Pagina –
-- -- --

12. Basisadministraties
Het gebruik van de BAG (Basis Administratie Gebouwen) is een wettelijke verplichting. De BAG wordt gebruikt voor interne gemeentelijke afnemers als Belastingen en Onderzoek & Statistiek Groningen en externe gemeentelijke afnemers als het Kadaster, de Belastingdienst en de Kamer van Koophandel). De gemeente heeft te maken met veranderende en strengere landelijke wetgeving op het gebied van de uitvoer van de taken in het kader de BAG. In combinatie met het verder geautomatiseerd laten verlopen van koppelingen tussen systemen leidt dat tot een situatie waarin de gemeente Groningen een aanzienlijke inspanning moet leveren om de gegevens in de BAG op het juiste niveau te krijgen en te houden en op de juiste interactieve manier ter beschikking te stellen. Voor het kunnen voldoen aan de wettelijke taken is in de periode 2015-2017 jaarlijks 600 duizend euro extra benodigd.

-- -- --

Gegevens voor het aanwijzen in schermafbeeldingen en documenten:
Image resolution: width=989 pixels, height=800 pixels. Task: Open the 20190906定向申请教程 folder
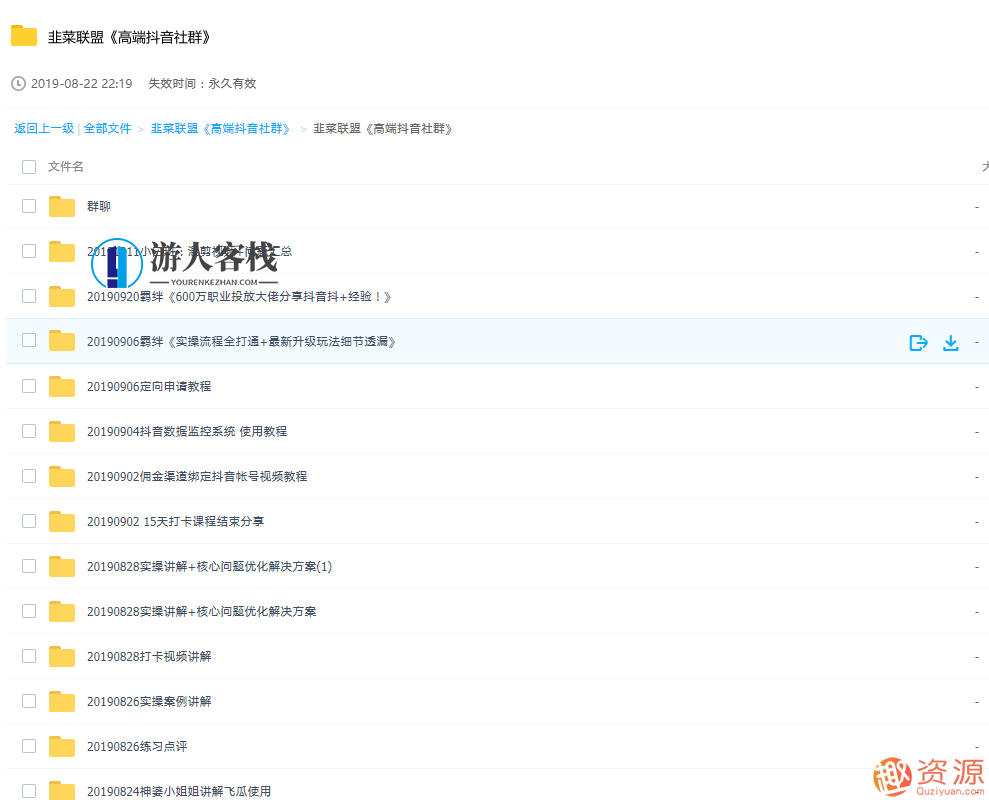tap(151, 386)

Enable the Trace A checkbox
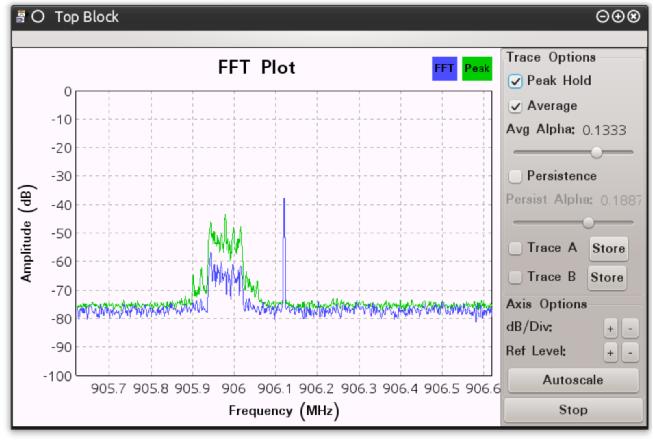click(x=515, y=249)
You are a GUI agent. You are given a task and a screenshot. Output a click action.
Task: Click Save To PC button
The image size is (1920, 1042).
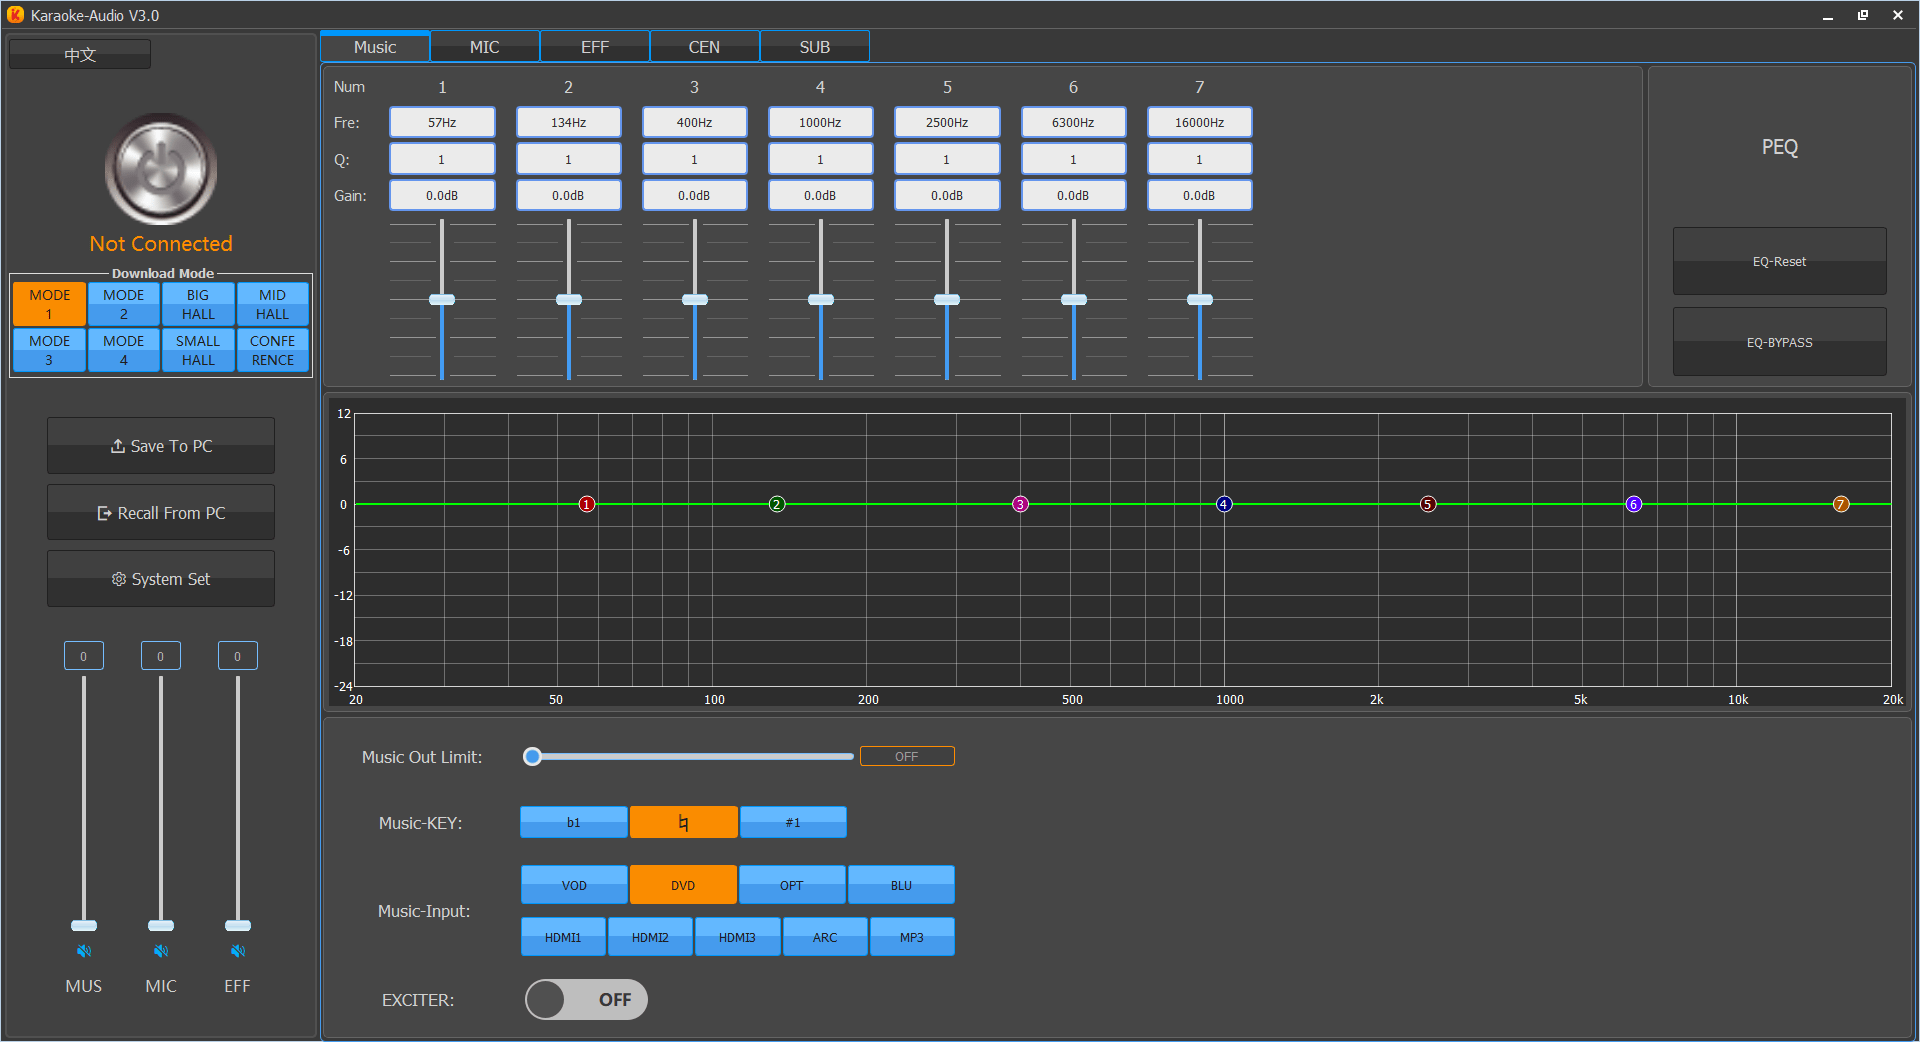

-- -- --

Opdracht A – Hoeveel geld is volgens de tekst over de BAG in de periode 2015-2017 jaarlijks extra nodig om aan de wettelijke taken te voldoen?
Opdracht B – Geef het stuk van de tekst over de BAG van "12. Basisadministraties" tot en met "euro extra benodigd." opnieuw weer, waarbij je "Kadaster" vervangt door "Rijksvastgoedbedrijf".
Opdracht C – Schrijf de tekst over de BAG verder na de laatste zin.

Antwoord A – Jaarlijks is 600 duizend euro extra nodig.

Antwoord B –
12. Basisadministraties
Het gebruik van de BAG (Basis Administratie Gebouwen) is een wettelijke verplichting. De BAG wordt gebruikt voor interne gemeentelijke afnemers als Belastingen en Onderzoek & Statistiek Groningen en externe gemeentelijke afnemers als het Rijksvastgoedbedrijf, de Belastingdienst en de Kamer van Koophandel). De gemeente heeft te maken met veranderende en strengere landelijke wetgeving op het gebied van de uitvoer van de taken in het kader de BAG. In combinatie met het verder geautomatiseerd laten verlopen van koppelingen tussen systemen leidt dat tot een situatie waarin de gemeente Groningen een aanzienlijke inspanning moet leveren om de gegevens in de BAG op het juiste niveau te krijgen en te houden en op de juiste interactieve manier ter beschikking te stellen. Voor het kunnen voldoen aan de wettelijke taken is in de periode 2015-2017 jaarlijks 600 duizend euro extra benodigd.

Antwoord C –
13. Frictiekosten bezuinigingen
Ieder bezuinigingstraject op formatie gaat gepaard met frictiekosten, aangezien het tijd kost medewerkers te herplaatsen binnen of buiten de organisatie. Onder frictiekosten verstaan we doorlopende loonkosten inclusief overheadkosten. De frictiekosten voor de periode 2014-2018 hebben we bepaald op 32,7 miljoen euro. Hierbij gaan we uit van de start van herplaatsing op 1 januari 2014 en gemiddelde kosten per fte van 80 duizend euro per jaar. Voor de uitstroom gaan we uit van 35% in het eerste jaar, 75% in het tweede jaar, 90% in het derde jaar en 100% in het vierde jaar.
Bij de begroting 2014 is 13,7 miljoen euro beschikbaar gesteld in 2014, 7,2 miljoen euro in 2015, 7,3 miljoen euro in 2016, 3,4 miljoen euro in 2017 en 1,1 miljoen euro in 2018.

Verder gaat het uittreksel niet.